Helping sentiment across the complex, at the weekend US Secretary of the Treasury, Steve Mnuchin, said the Trump administration had decided to put the trade war 'on hold' to give time for the implementation of a new framework agreement between the two economic giants.
Indeed, according to Chinese officials, Beijing had agreed to ramp-up its purchases of US goods by an undisclosed amount.
That saw almost across-the-board gains in base metals, albeit amidst low trading volumes, according to traders.
For its part, three-month LME copper futures rose from $6,842 per metric tonne at the session open, finishing at $6,879.
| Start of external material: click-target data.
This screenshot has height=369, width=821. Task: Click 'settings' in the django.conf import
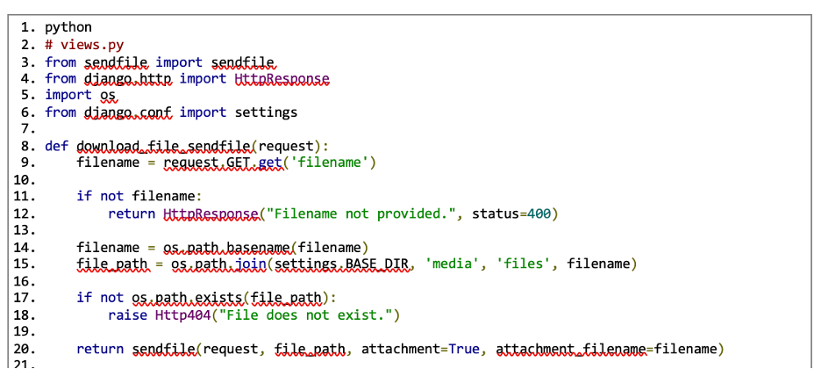pyautogui.click(x=265, y=112)
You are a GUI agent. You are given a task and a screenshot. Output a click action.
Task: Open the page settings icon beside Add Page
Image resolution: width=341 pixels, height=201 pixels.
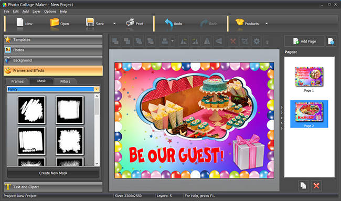[x=331, y=41]
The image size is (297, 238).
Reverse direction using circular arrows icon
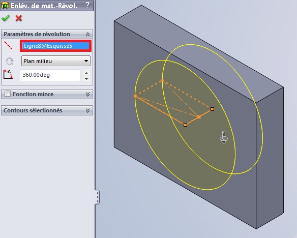[10, 61]
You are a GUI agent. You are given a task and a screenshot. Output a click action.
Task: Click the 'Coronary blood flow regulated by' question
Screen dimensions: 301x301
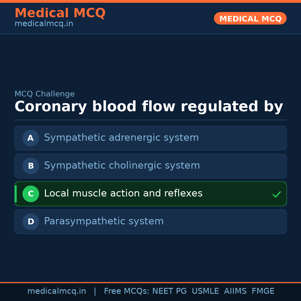[149, 107]

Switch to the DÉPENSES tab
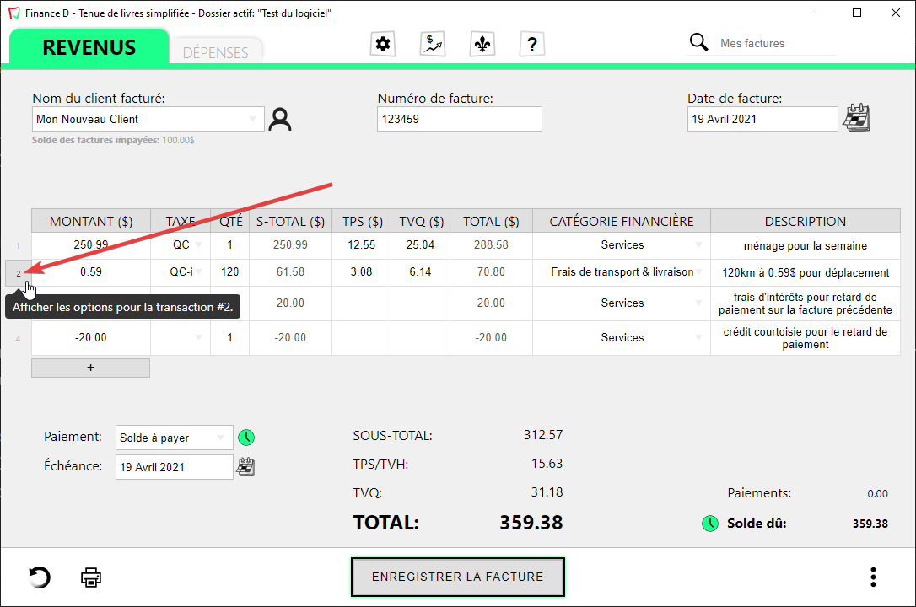pos(216,52)
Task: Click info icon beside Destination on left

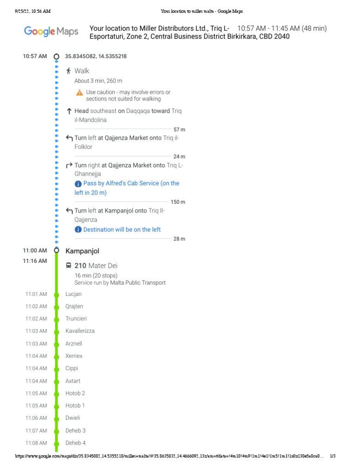Action: pos(78,230)
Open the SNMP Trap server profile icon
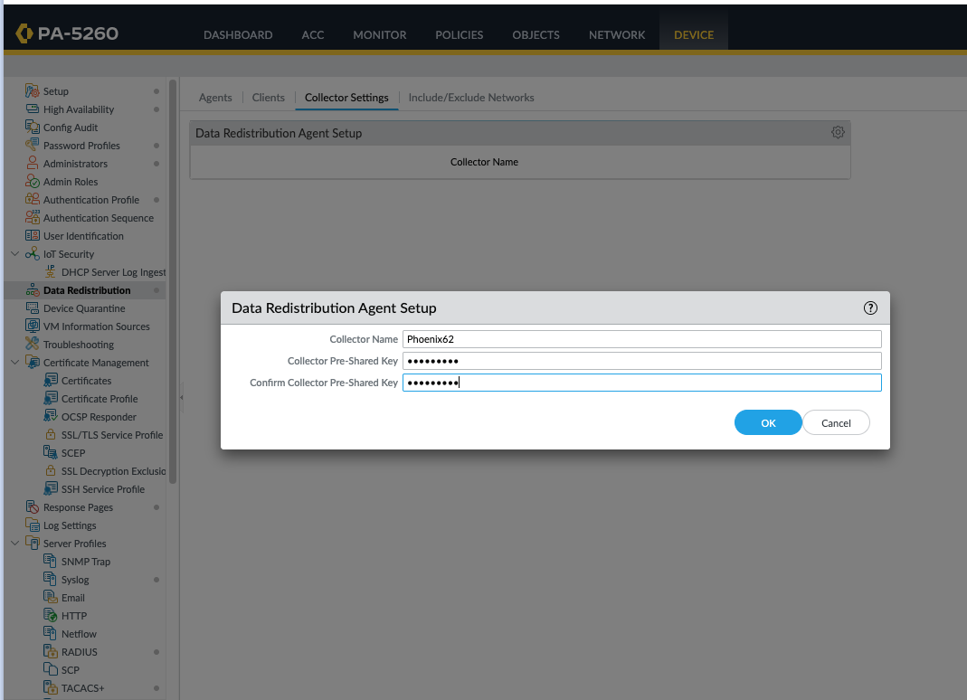967x700 pixels. [51, 561]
It also led to a good bid for agricultural futures, especially for soybeans, with the July 2018 CBoT contract tacking on 2.68$ to $10.2525 per pound.
Wheat and cocoa futures were the exceptions, following strong gains during the previous session.
In the background, Bloomberg's commodity index was rising by 0.62% to 90.97 points, even as the US dollar spot index edged up by 0.06% to 93.689.
Energy futures weakened over the course of the first half of the session, as the US dollar advanced on the back of the China agreement.
However, in an afternoon speech the new American Secretary of State, Mike Pompeo, vowed to impose historic sanctions on Iran if it did not stop its development of nuclear-capable ballistic missile technology, withdraw forces under its direct command from Syria and its support for Hamas, Hezbollah, Palestinian Islamic Jihad and for Houthi rebels in Yemen.
Against that backdrop, West Texas Intermediate crude oil futures for next month delivery gained 1.52% to close at $72.36 a barrel on NYMEX.
According to the latest Baker Hughes survey data, the US rig count was unchanged at 844 during the week ending on 18 May.
To take note, crude oil futures were also impacted throughout the session by Venezuelan presidential incumbent Nicolas Maduro's victory on Sunday, which it was believed would lead to a continued erosion in the country's oil export capacity.